Other farmers in Ghana and Ivory Coast described similar shifts in land use as the commodity downturn deepened. The two countries are responsible for nearly 70% of the world’s cocoa bean supply, and farmers in both places said they are under pressure because the whiplash in global pricing has made their expected returns unstable. In Ivory Coast, which the report described as the world’s leading cocoa producer, cocoa bean exports account for about 40% of export revenue; in Ghana, cocoa accounts for nearly 15%.

The AP reported that Ivory Coast had to purchase an excess supply of cocoa beans from farmers in January and then, this week, slashed the price by more than half for 2026. Edward Karaweh, former general secretary of the General Agricultural Workers Union, said Ghanaian authorities were not prepared for a downturn at the scale that followed a sharp jump and then fall in futures prices. “Preparation allows you to mitigate the crisis. It is not that you prevent the crisis altogether,” Karaweh said.

Cocoa futures rose and then crashed after a 2024 surge pushed prices to more than $12,000 per metric ton, the report said, before falling to around $4,000 as supply outstripped demand. The report said that after the downturn, global traders would run at a loss if they purchased cocoa beans from the two African countries. Farmers said that left a mounting stockpile of rotting beans in warehouses while some farmers who already sold through government systems have not been paid for months.

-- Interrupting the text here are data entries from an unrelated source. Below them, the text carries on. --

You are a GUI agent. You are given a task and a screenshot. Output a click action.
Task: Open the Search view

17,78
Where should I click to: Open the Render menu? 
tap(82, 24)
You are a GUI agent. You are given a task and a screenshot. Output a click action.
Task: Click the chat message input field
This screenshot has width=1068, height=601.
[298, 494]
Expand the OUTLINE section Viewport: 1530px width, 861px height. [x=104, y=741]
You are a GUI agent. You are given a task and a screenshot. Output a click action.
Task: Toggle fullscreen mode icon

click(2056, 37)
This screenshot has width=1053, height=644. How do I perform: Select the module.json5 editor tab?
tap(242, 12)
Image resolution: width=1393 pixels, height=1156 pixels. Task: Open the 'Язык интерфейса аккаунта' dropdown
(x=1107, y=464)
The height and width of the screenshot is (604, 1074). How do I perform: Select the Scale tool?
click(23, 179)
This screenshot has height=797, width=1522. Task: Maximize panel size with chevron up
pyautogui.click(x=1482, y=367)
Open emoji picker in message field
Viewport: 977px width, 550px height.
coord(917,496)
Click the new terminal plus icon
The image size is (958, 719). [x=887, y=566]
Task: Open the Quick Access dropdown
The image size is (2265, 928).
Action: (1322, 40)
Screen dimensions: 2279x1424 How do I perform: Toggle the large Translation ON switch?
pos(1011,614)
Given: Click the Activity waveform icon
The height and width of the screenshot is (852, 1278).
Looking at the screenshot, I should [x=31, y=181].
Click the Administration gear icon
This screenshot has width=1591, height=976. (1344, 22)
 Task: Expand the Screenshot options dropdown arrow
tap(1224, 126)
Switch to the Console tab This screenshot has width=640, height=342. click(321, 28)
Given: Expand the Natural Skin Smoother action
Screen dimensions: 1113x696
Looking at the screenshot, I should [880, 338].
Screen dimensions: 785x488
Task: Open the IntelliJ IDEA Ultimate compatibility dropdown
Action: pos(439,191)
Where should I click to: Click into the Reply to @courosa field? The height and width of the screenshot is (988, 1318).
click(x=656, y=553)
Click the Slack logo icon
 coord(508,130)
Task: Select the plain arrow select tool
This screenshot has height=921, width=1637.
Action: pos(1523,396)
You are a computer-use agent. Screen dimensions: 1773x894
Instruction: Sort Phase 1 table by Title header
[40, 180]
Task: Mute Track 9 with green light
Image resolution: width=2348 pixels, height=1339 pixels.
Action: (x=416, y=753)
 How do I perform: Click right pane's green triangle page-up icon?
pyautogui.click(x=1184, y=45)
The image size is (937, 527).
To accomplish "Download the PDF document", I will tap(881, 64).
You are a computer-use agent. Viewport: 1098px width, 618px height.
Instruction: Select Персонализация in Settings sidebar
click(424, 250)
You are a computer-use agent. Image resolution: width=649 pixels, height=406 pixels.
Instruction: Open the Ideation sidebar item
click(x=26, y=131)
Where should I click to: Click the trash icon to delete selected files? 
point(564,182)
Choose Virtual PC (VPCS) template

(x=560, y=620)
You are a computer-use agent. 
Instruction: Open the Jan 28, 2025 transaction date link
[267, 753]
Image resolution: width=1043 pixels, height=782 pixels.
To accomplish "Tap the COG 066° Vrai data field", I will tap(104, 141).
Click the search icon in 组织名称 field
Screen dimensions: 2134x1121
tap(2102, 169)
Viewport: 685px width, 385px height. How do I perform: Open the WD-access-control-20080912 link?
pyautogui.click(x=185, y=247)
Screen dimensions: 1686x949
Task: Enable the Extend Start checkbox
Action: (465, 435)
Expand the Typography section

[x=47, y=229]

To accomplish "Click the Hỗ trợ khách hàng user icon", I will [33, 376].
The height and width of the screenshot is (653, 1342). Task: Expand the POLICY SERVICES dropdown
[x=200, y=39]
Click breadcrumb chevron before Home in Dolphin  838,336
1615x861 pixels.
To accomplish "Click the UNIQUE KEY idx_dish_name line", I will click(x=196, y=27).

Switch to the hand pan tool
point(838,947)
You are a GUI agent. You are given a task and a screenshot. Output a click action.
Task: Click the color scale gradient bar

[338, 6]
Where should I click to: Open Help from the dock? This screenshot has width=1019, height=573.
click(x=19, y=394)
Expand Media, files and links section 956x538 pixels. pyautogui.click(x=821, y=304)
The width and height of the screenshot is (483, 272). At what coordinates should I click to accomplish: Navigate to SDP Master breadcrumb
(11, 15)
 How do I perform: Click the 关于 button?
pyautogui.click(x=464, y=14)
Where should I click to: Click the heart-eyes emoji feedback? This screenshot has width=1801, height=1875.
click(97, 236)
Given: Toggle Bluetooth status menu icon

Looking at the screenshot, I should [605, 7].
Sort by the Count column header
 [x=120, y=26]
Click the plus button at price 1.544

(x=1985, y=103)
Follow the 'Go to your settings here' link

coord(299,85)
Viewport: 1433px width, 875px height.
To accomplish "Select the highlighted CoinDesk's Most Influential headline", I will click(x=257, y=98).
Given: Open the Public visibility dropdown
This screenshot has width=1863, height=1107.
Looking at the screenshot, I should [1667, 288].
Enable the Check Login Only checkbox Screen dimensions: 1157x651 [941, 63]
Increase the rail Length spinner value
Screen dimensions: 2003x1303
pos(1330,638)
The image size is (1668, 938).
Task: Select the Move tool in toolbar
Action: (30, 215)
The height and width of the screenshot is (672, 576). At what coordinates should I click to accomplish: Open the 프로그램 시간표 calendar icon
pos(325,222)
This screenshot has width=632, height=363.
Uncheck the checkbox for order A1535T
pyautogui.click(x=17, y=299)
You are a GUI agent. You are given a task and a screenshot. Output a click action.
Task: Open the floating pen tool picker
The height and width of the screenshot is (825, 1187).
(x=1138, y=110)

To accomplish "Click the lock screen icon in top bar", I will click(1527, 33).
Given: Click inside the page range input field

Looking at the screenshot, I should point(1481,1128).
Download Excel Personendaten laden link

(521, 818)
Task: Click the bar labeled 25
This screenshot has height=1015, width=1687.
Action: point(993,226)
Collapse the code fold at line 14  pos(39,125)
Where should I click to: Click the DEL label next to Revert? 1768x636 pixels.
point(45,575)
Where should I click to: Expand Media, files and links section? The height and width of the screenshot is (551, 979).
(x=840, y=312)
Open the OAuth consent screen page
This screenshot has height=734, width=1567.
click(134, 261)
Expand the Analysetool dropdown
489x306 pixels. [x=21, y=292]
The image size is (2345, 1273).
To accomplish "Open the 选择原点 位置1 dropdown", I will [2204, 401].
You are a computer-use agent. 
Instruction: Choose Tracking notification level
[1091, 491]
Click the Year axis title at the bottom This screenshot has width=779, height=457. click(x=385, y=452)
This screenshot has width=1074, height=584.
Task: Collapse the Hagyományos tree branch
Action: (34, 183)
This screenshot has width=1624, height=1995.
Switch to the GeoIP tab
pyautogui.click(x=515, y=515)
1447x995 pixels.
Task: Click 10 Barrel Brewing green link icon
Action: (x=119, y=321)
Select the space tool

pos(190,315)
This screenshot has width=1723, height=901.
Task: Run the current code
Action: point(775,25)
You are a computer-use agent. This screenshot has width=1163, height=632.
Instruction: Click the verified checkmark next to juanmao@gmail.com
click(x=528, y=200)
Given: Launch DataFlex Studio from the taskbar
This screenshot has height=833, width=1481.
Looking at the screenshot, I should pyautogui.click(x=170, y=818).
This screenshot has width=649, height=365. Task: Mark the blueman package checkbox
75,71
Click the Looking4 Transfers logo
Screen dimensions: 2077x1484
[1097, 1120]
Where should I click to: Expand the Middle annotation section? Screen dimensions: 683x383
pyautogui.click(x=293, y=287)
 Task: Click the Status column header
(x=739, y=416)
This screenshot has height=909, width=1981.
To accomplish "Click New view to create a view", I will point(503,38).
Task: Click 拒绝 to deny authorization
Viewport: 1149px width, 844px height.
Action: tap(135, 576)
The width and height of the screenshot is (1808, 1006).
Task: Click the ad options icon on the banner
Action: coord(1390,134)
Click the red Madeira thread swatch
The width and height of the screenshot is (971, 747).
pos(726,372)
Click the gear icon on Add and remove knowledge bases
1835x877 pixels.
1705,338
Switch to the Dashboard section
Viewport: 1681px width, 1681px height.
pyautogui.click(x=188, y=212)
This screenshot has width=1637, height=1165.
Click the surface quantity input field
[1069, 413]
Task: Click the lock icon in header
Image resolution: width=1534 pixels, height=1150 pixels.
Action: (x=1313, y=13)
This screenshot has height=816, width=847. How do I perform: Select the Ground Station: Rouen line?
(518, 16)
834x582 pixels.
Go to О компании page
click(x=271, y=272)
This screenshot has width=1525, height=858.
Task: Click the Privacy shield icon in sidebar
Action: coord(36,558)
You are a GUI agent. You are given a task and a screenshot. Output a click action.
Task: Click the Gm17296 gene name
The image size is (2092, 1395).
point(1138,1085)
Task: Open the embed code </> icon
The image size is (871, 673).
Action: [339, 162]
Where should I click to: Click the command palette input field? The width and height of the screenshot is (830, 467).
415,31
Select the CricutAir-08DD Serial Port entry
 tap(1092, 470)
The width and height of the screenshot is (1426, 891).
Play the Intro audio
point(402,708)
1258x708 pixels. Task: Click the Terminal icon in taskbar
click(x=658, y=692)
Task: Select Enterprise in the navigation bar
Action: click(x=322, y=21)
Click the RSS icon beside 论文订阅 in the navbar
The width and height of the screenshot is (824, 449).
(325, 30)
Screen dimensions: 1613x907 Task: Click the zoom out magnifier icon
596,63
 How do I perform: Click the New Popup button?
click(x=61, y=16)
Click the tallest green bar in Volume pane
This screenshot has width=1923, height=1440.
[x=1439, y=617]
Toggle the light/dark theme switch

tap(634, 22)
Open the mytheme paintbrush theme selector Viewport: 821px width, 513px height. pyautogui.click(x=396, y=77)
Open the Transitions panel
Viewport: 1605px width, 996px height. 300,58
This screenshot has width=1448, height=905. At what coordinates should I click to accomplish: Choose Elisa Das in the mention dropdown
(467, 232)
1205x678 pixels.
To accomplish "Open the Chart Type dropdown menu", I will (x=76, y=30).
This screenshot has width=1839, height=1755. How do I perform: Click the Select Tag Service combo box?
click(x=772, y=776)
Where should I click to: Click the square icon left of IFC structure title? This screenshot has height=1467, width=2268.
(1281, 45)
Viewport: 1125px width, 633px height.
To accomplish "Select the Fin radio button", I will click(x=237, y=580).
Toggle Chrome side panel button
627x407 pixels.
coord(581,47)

As beans became harder to sell and payouts lagged, farmers said they also faced structural problems that left them unable to benefit from earlier high prices. François N’Gbin, walking through cocoa trees in Ivory Coast, said blackened, dried-up pods reflected disease and a lack of rain. He said he also gave up part of his land, for a fee, to illegal gold miners, then obtained a mining license out of fear of the authorities, and that the mining area includes murky, yellowish water covering at least 1,000 square meters (1,200 square yards) on his farm.

N’Gbin said, “Today, gold is more profitable than cocoa,” adding that his calculations put earnings at 1,500 CFA francs ($2.67) per gram of gold and that he was about to negotiate an increase. Moussa Koné, president of the Ivorian cocoa farmers’ union, said other farmers have found other uses for their farms, including leasing them to illegal gold miners, and that “Cocoa is not selling, but farmers still need money to feed their families.”

Governments have moved to try to reopen markets by changing the prices paid to producers. Ghana initiated efforts to loosen regulations on price controls and, in January, cut its fixed price for cocoa beans by 28% to 41,392 cedis ($3,881) per metric ton, seeking to make beans more accessible to buyers, the report said. This week, Ivory Coast slashed the price paid to farmers by more than half to 1,200 CFA ($2.13) per kilogram ($0.97 per pound) for 2026.

But farmers said the new rates do not cover the cost of producing cocoa. Mercy Amponsah, a 50-year-old cocoa farmer in Ghana, said, “Accepting the current price means my son will have to drop out of school.” Fofie said he expects the farm cannot sustain him financially if the situation persists, adding, “If I keep this cocoa farm for the next 10 years, I would die a poor man.”